#### Material for the task
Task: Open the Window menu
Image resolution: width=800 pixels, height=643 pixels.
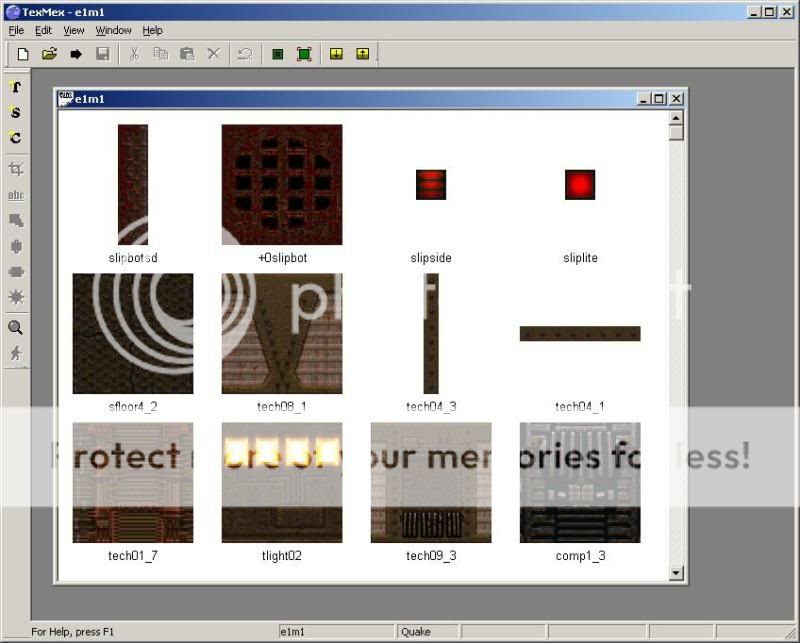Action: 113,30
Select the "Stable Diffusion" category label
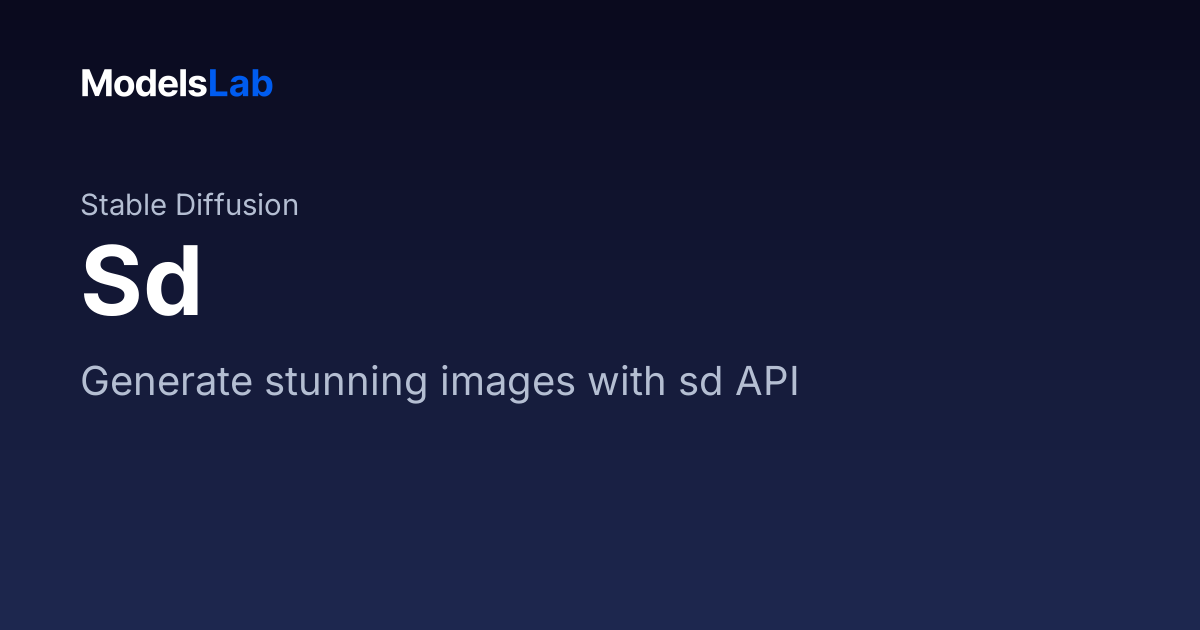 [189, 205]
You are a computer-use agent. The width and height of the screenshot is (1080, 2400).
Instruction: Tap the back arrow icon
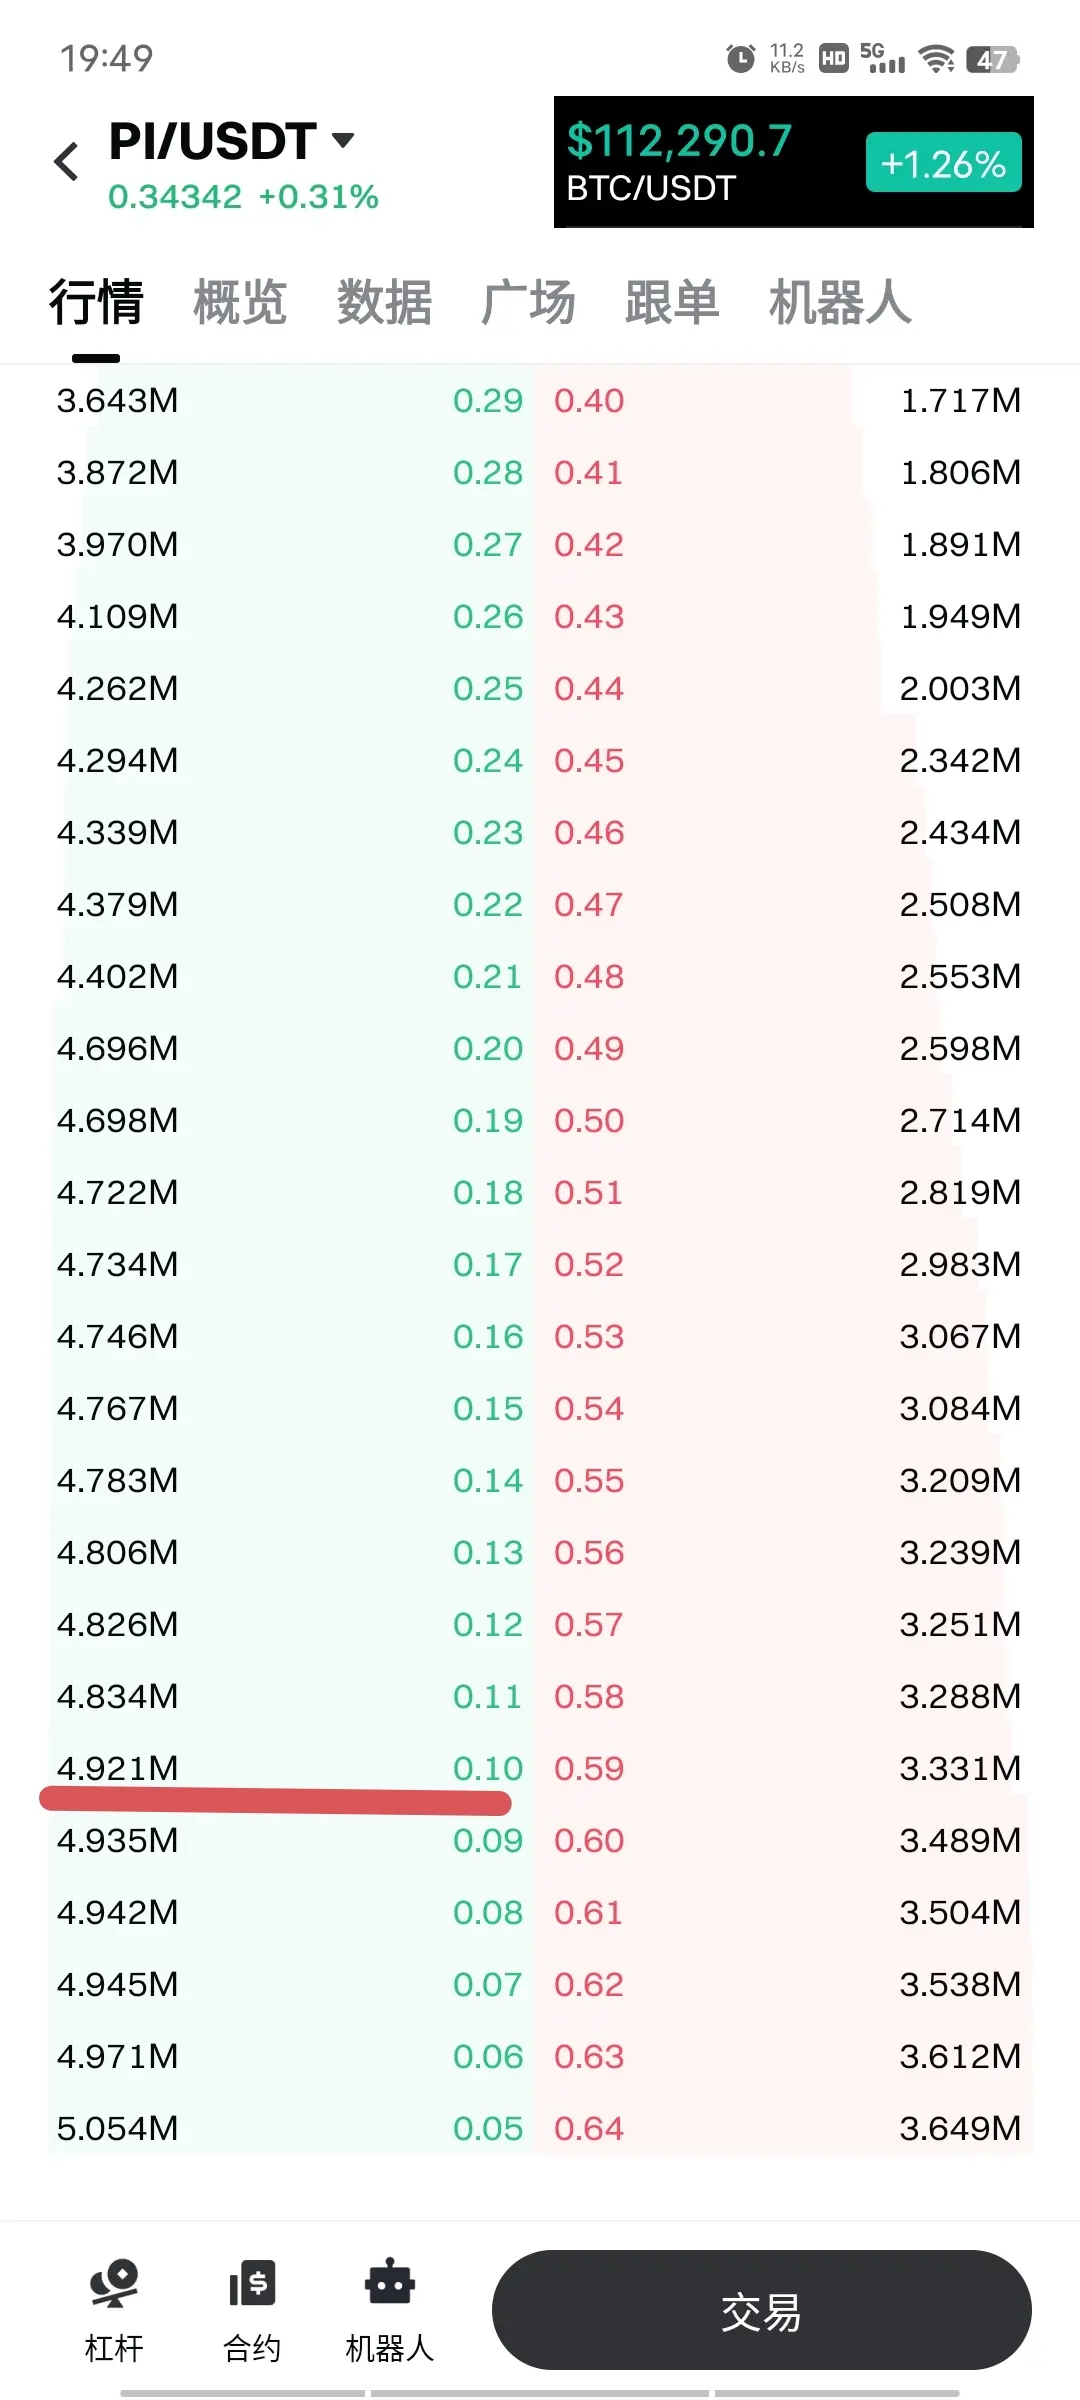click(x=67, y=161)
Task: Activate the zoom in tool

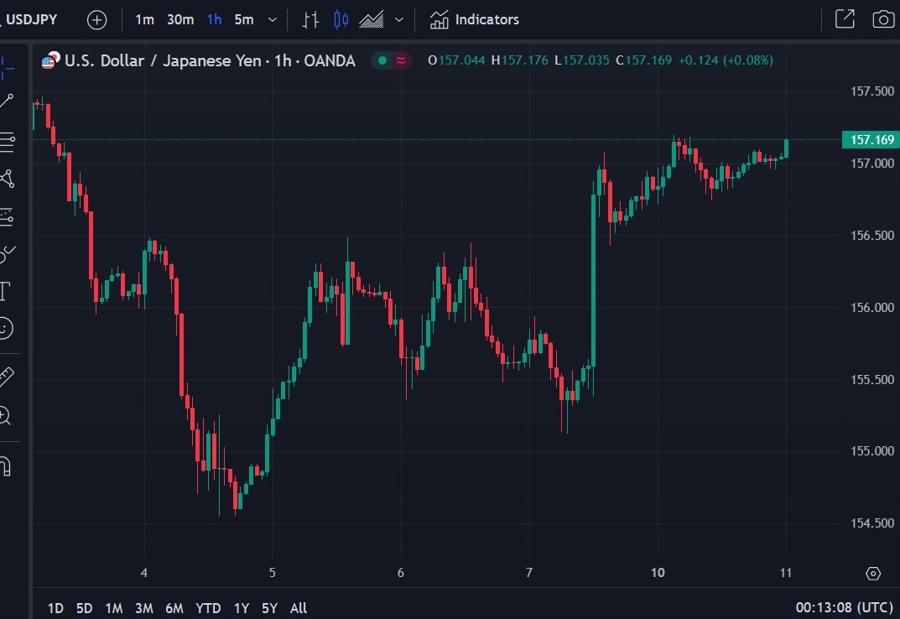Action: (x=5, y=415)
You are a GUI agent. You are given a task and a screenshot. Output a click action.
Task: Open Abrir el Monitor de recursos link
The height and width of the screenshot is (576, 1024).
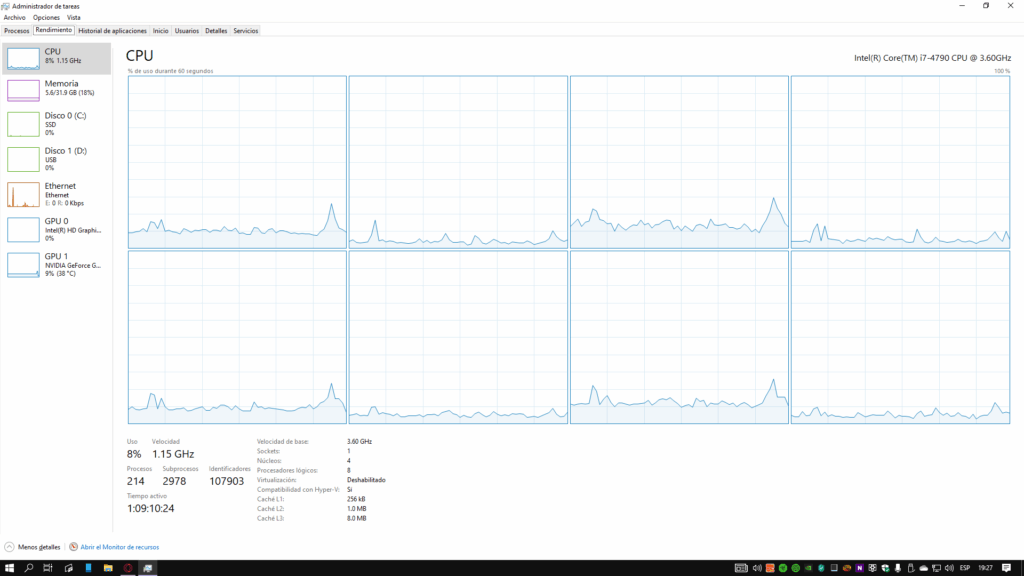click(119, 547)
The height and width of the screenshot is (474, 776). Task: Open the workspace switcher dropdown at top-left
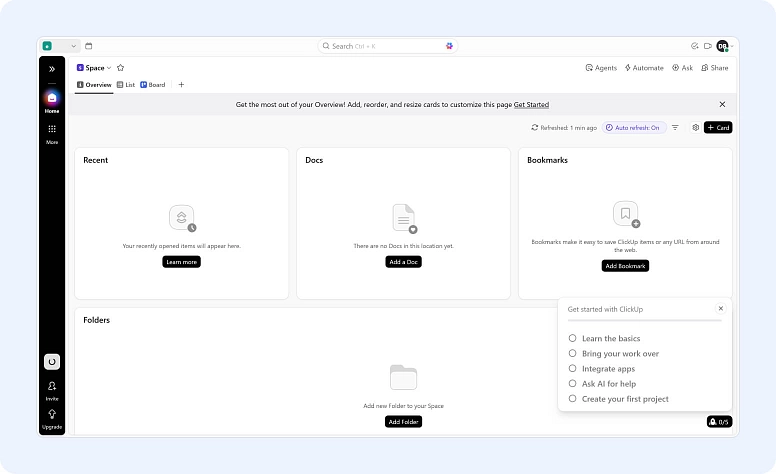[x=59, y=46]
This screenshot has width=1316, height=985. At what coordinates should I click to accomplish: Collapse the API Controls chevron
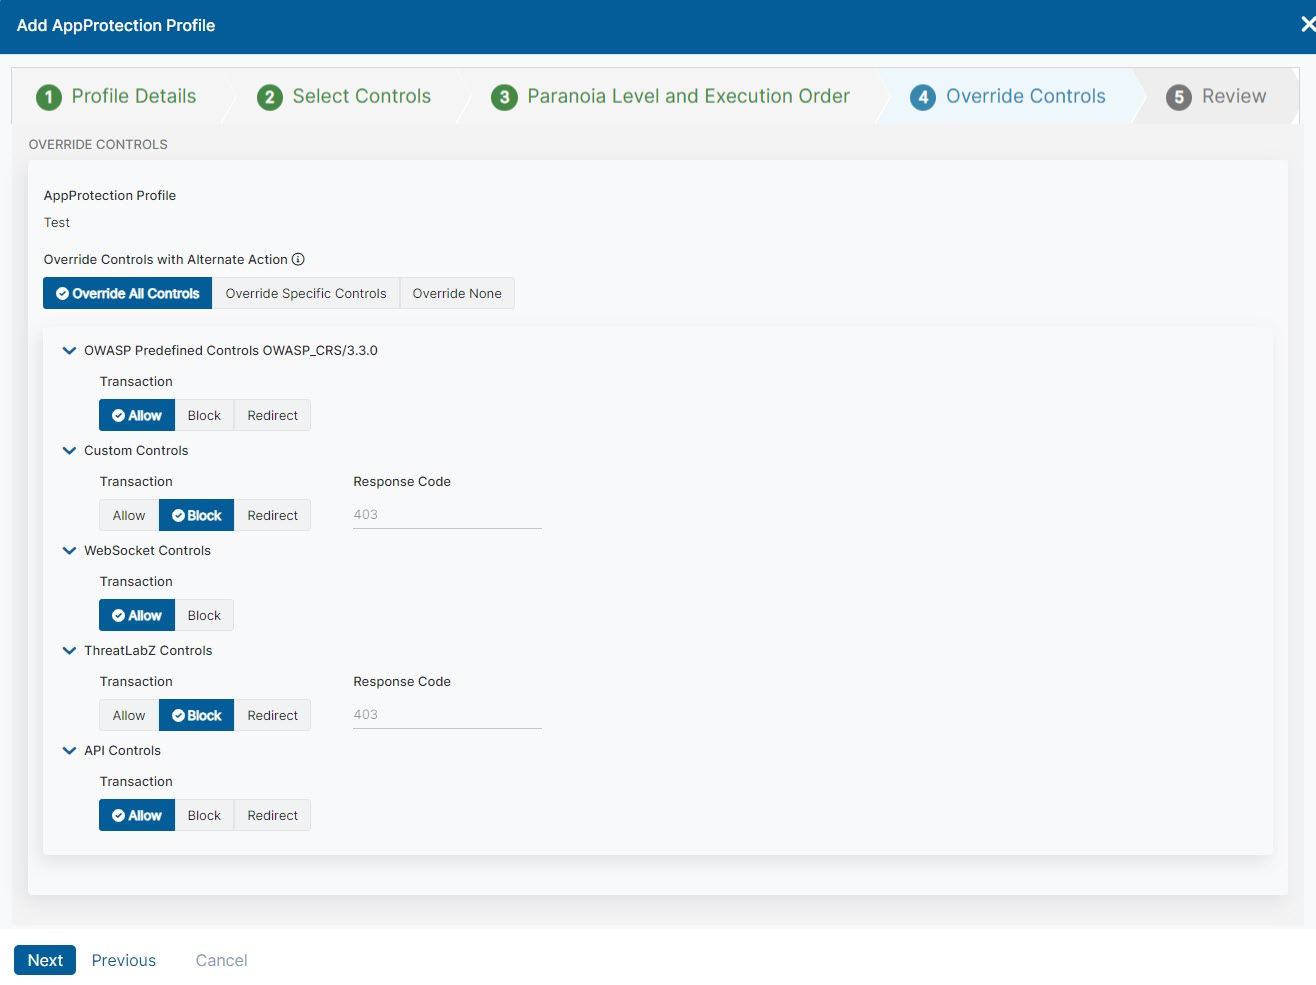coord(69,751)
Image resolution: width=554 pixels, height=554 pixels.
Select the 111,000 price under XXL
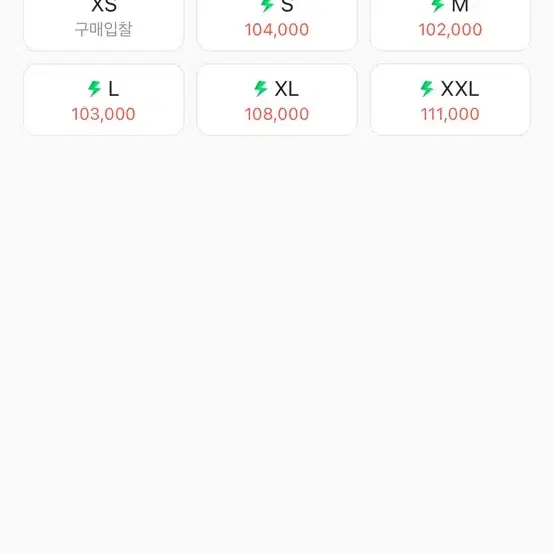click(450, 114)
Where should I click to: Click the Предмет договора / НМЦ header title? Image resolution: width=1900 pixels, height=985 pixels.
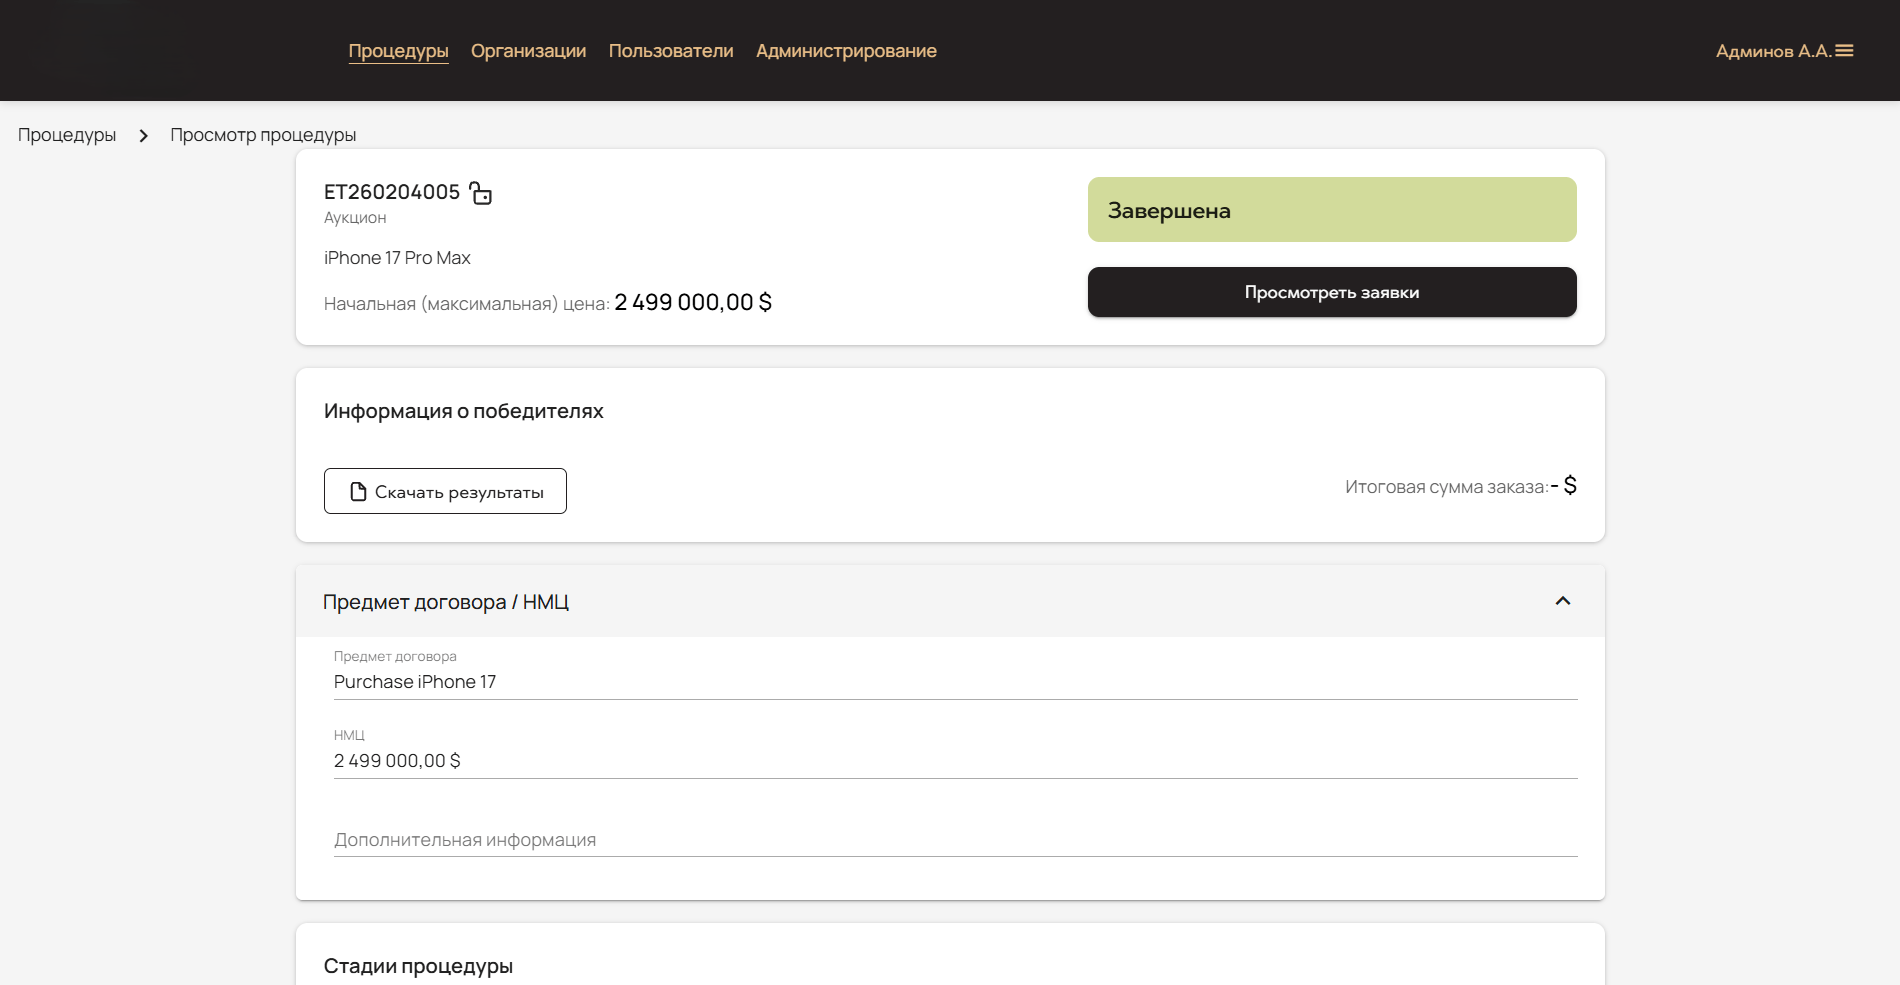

#### What is required
Restate every record exactly, please; do not copy the pictures.

#### Answer box
Task: Open the Window menu
Image resolution: width=800 pixels, height=643 pixels.
Action: 113,30
Select the "Stable Diffusion" category label
 [189, 205]
You are a computer-use agent. The width and height of the screenshot is (1080, 2400).
Instruction: Tap the back arrow icon
click(x=67, y=161)
Task: Activate the zoom in tool

Action: (x=5, y=415)
You are a GUI agent. You are given a task and a screenshot. Output a click action.
Task: Open Abrir el Monitor de recursos link
The height and width of the screenshot is (576, 1024).
click(119, 547)
The height and width of the screenshot is (474, 776). Task: Open the workspace switcher dropdown at top-left
[x=59, y=46]
This screenshot has width=1316, height=985. At what coordinates should I click to accomplish: Collapse the API Controls chevron
coord(69,751)
Image resolution: width=554 pixels, height=554 pixels.
Select the 111,000 price under XXL
click(450, 114)
Where should I click to: Click the Предмет договора / НМЦ header title? Image resolution: width=1900 pixels, height=985 pixels.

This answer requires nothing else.